● **Stated problem**: Reproduce the data word for word, starting with the line that contains "Click the L241" and going on through the line that contains "Action: click(x=98, y=1136)", including both of those lines.

● **The data**:

┄┄┄┄┄┄┄┄┄┄

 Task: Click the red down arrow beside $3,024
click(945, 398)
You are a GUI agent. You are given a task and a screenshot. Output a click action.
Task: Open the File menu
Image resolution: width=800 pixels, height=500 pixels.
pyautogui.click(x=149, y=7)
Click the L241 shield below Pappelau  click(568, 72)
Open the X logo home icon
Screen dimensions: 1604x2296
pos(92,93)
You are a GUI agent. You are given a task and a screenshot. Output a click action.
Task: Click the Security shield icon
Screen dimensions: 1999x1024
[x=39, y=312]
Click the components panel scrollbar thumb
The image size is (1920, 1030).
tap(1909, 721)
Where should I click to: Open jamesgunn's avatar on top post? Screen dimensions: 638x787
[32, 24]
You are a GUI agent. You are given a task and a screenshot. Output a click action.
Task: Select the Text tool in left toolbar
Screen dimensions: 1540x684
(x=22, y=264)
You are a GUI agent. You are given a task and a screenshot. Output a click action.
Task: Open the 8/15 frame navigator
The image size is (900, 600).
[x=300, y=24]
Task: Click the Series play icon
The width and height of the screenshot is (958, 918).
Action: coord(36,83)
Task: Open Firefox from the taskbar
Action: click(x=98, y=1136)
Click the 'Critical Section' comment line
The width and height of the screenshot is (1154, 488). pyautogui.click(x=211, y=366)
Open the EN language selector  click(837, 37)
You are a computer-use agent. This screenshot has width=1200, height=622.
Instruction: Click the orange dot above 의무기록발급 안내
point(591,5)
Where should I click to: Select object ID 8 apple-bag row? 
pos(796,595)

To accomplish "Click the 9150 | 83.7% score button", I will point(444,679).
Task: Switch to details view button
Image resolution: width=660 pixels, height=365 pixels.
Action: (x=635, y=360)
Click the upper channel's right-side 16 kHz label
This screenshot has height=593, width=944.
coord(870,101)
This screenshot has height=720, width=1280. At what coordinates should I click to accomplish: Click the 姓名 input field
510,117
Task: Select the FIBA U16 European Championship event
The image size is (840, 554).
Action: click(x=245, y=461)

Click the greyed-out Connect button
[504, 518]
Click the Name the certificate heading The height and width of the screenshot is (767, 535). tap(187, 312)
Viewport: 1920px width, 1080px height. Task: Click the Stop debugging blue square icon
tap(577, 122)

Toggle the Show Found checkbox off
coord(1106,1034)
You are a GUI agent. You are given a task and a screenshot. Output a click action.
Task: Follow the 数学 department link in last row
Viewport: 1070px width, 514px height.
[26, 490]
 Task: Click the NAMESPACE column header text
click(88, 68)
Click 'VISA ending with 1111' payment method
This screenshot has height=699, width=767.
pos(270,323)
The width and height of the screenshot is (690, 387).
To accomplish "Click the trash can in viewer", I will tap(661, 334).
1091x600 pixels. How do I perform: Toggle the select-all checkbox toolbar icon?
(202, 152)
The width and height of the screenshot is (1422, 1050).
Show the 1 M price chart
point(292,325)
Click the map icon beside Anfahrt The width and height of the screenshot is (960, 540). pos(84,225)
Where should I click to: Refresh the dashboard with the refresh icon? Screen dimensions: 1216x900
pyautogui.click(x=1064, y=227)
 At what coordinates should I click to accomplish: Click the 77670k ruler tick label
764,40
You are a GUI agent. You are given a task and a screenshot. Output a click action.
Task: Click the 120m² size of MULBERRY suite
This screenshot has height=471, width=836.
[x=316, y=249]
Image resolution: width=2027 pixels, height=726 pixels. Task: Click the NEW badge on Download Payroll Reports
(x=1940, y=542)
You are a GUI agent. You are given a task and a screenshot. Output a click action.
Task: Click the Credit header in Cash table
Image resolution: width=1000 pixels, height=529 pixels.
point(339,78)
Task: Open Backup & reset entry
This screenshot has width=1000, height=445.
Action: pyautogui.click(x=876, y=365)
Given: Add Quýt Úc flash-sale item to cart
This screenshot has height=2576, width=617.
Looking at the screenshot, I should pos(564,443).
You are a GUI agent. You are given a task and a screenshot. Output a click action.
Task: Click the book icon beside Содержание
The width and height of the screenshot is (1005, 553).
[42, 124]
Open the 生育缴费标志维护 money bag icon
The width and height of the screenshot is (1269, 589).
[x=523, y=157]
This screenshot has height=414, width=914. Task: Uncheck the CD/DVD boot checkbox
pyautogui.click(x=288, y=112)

┄┄┄┄┄┄┄┄┄┄

● **Task result**:
Click the L241 shield below Pappelau  click(568, 72)
Open the X logo home icon
Screen dimensions: 1604x2296
pos(92,93)
You are a GUI agent. You are given a task and a screenshot. Output a click action.
Task: Click the Security shield icon
Screen dimensions: 1999x1024
[x=39, y=312]
Click the components panel scrollbar thumb
The image size is (1920, 1030).
tap(1909, 721)
Where should I click to: Open jamesgunn's avatar on top post? Screen dimensions: 638x787
[32, 24]
You are a GUI agent. You are given a task and a screenshot. Output a click action.
Task: Select the Text tool in left toolbar
Screen dimensions: 1540x684
(x=22, y=264)
You are a GUI agent. You are given a task and a screenshot. Output a click action.
Task: Open the 8/15 frame navigator
The image size is (900, 600).
[x=300, y=24]
Task: Click the Series play icon
The width and height of the screenshot is (958, 918).
Action: coord(36,83)
Task: Open Firefox from the taskbar
Action: click(x=98, y=1136)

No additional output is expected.